**MATERIAL MOSTRADO:**
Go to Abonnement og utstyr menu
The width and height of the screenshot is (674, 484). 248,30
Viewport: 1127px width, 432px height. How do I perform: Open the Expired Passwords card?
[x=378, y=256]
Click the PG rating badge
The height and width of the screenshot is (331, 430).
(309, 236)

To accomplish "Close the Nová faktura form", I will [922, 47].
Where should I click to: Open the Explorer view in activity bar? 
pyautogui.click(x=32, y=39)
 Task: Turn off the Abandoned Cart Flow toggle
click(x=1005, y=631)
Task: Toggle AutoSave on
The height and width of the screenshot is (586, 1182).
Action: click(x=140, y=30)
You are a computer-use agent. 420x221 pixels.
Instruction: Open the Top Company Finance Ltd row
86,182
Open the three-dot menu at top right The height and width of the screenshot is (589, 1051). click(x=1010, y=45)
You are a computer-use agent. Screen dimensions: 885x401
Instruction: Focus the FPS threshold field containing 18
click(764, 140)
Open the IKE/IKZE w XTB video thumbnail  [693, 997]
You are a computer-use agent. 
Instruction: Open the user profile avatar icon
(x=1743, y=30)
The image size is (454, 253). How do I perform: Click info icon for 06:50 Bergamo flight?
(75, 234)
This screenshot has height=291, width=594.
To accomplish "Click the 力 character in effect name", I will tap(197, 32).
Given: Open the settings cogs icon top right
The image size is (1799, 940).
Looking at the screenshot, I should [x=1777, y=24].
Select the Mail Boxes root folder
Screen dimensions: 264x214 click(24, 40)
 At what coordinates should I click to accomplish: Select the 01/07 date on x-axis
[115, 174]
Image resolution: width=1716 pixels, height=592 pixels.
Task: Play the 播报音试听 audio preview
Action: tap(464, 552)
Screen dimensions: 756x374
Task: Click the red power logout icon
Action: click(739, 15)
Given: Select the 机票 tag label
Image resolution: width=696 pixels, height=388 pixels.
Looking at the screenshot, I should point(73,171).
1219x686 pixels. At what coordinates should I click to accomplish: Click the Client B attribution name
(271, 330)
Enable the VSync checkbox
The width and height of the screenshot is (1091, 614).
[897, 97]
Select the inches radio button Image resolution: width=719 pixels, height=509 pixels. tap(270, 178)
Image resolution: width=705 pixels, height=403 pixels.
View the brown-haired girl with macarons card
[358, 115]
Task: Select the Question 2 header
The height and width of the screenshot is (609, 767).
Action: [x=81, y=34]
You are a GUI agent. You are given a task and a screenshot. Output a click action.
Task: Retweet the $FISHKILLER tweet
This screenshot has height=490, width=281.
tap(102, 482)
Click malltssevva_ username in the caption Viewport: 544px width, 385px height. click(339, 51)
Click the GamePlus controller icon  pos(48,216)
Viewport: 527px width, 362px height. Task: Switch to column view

**ENUNCIADO:** Edita todo el material sustituyendo "Instruction:" por "Step:" en cada aparición, sin alterar nada más.

**SOLUCIÓN:**
Go to Abonnement og utstyr menu
The width and height of the screenshot is (674, 484). 248,30
Viewport: 1127px width, 432px height. How do I perform: Open the Expired Passwords card?
[x=378, y=256]
Click the PG rating badge
The height and width of the screenshot is (331, 430).
(309, 236)

To accomplish "Close the Nová faktura form", I will [922, 47].
Where should I click to: Open the Explorer view in activity bar? 
pyautogui.click(x=32, y=39)
 Task: Turn off the Abandoned Cart Flow toggle
click(x=1005, y=631)
Task: Toggle AutoSave on
The height and width of the screenshot is (586, 1182).
Action: click(x=140, y=30)
You are a computer-use agent. 420x221 pixels.
Step: Open the Top Company Finance Ltd row
86,182
Open the three-dot menu at top right The height and width of the screenshot is (589, 1051). click(x=1010, y=45)
You are a computer-use agent. Screen dimensions: 885x401
Step: Focus the FPS threshold field containing 18
click(764, 140)
Open the IKE/IKZE w XTB video thumbnail  [693, 997]
You are a computer-use agent. 
Step: Open the user profile avatar icon
(x=1743, y=30)
The image size is (454, 253). How do I perform: Click info icon for 06:50 Bergamo flight?
(75, 234)
This screenshot has height=291, width=594.
To accomplish "Click the 力 character in effect name", I will tap(197, 32).
Given: Open the settings cogs icon top right
The image size is (1799, 940).
Looking at the screenshot, I should [x=1777, y=24].
Select the Mail Boxes root folder
Screen dimensions: 264x214 click(24, 40)
 At what coordinates should I click to accomplish: Select the 01/07 date on x-axis
[115, 174]
Image resolution: width=1716 pixels, height=592 pixels.
Task: Play the 播报音试听 audio preview
Action: tap(464, 552)
Screen dimensions: 756x374
Task: Click the red power logout icon
Action: click(739, 15)
Given: Select the 机票 tag label
Image resolution: width=696 pixels, height=388 pixels.
Looking at the screenshot, I should point(73,171).
1219x686 pixels. At what coordinates should I click to accomplish: Click the Client B attribution name
(271, 330)
Enable the VSync checkbox
The width and height of the screenshot is (1091, 614).
[897, 97]
Select the inches radio button Image resolution: width=719 pixels, height=509 pixels. tap(270, 178)
Image resolution: width=705 pixels, height=403 pixels.
View the brown-haired girl with macarons card
[358, 115]
Task: Select the Question 2 header
The height and width of the screenshot is (609, 767).
Action: [x=81, y=34]
You are a GUI agent. You are given a task and a screenshot. Output a click action.
Task: Retweet the $FISHKILLER tweet
This screenshot has height=490, width=281.
tap(102, 482)
Click malltssevva_ username in the caption Viewport: 544px width, 385px height. click(339, 51)
Click the GamePlus controller icon  pos(48,216)
Viewport: 527px width, 362px height. Task: Switch to column view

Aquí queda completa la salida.